Como já contado aqui no Blog do Caminhoneiro em outra oportunidade, o primeiro L-312 fabricado recebeu o nome de Milena após ser finalizado. O caminhão ficou em produção por apenas dois anos, sendo substituído posteriormente pelos modelos L-321, de cara-chata, e mais tarde, pelos modelos L-1111, que foram fabricados aos milhares, devido à alta aceitação no mercado brasileiro. A maioria ainda permanece rodando, devido à alta durabilidade.

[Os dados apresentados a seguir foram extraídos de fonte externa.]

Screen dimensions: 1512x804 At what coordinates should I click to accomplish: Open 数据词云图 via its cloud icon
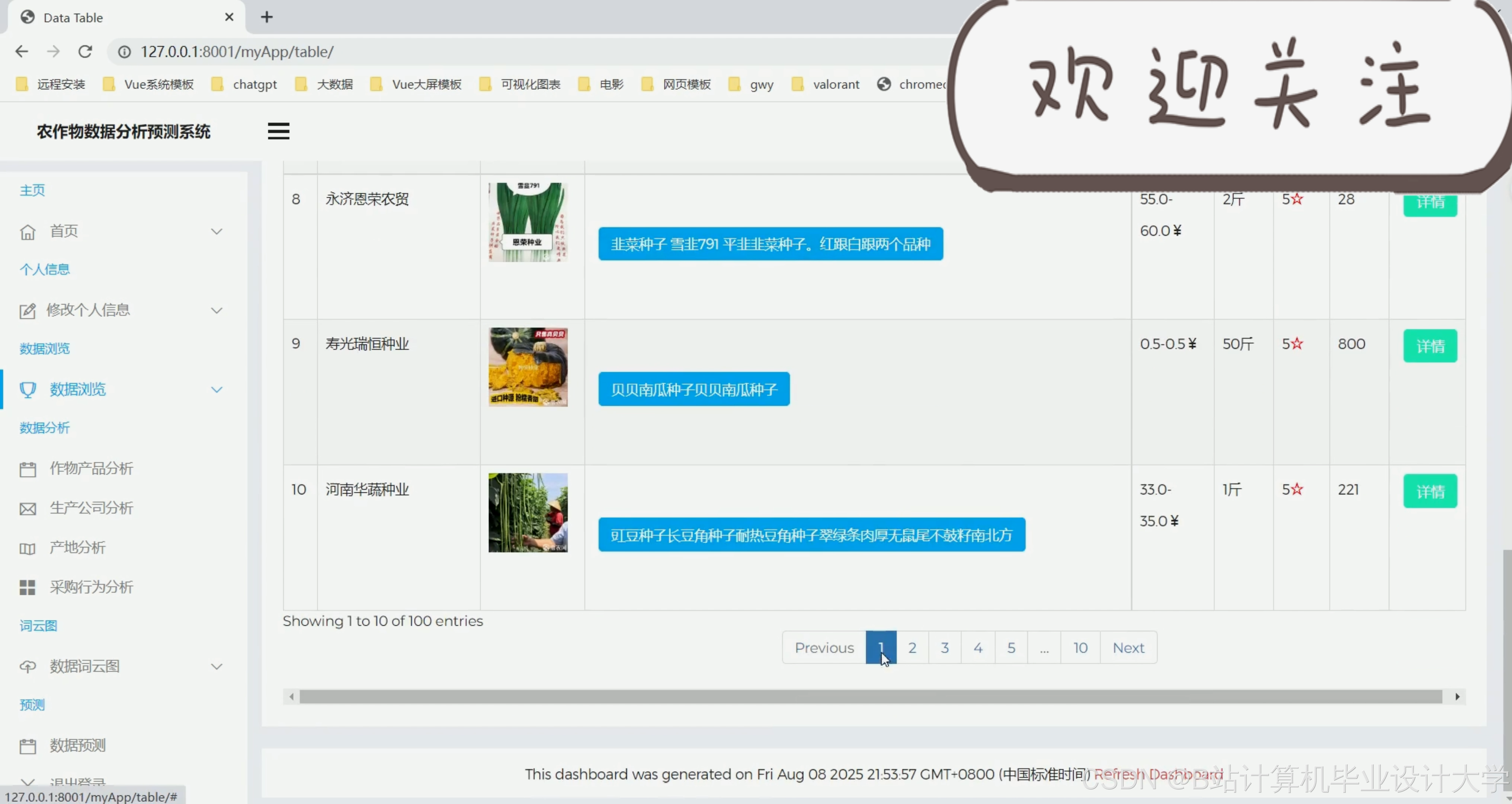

A capacidade de carga era de 6 toneladas, e o caminhão era considerado um médio. Esse modelo já era movido à diesel, mais eficiente para o transporte de cargas, diferente da maioria dos caminhões leves e médios da época, que rodavam com gasolina. O uso do diesel era muito divulgado pela montadora na divulgação do modelo.
Além da economia, o caminhão tinha cabine confortável para a época, era fácil de dirigir, e garantia alta durabilidade, com matérias de revistas da época relatando modelos rodando mais de 600 mil km sem abrir o motor.
Há 65 anos, na inauguração da fábrica da Mercedes-Benz, o então presidente, Juscelino Kubstcheck, junto com outras autoridades da época desfilaram a bordo das primeiras unidades do L-312 produzidas no Brasil.
Graças à durabilidade, robustez e capacidade de carga, além da facilidade de manutenção, a Mercedes-Benz se tornou uma das mais respeitadas montadoras de veículos do país, com milhões de unidades vendidas e uma consolidada liderança no setor, vendendo milhares de novos caminhões todos os anos.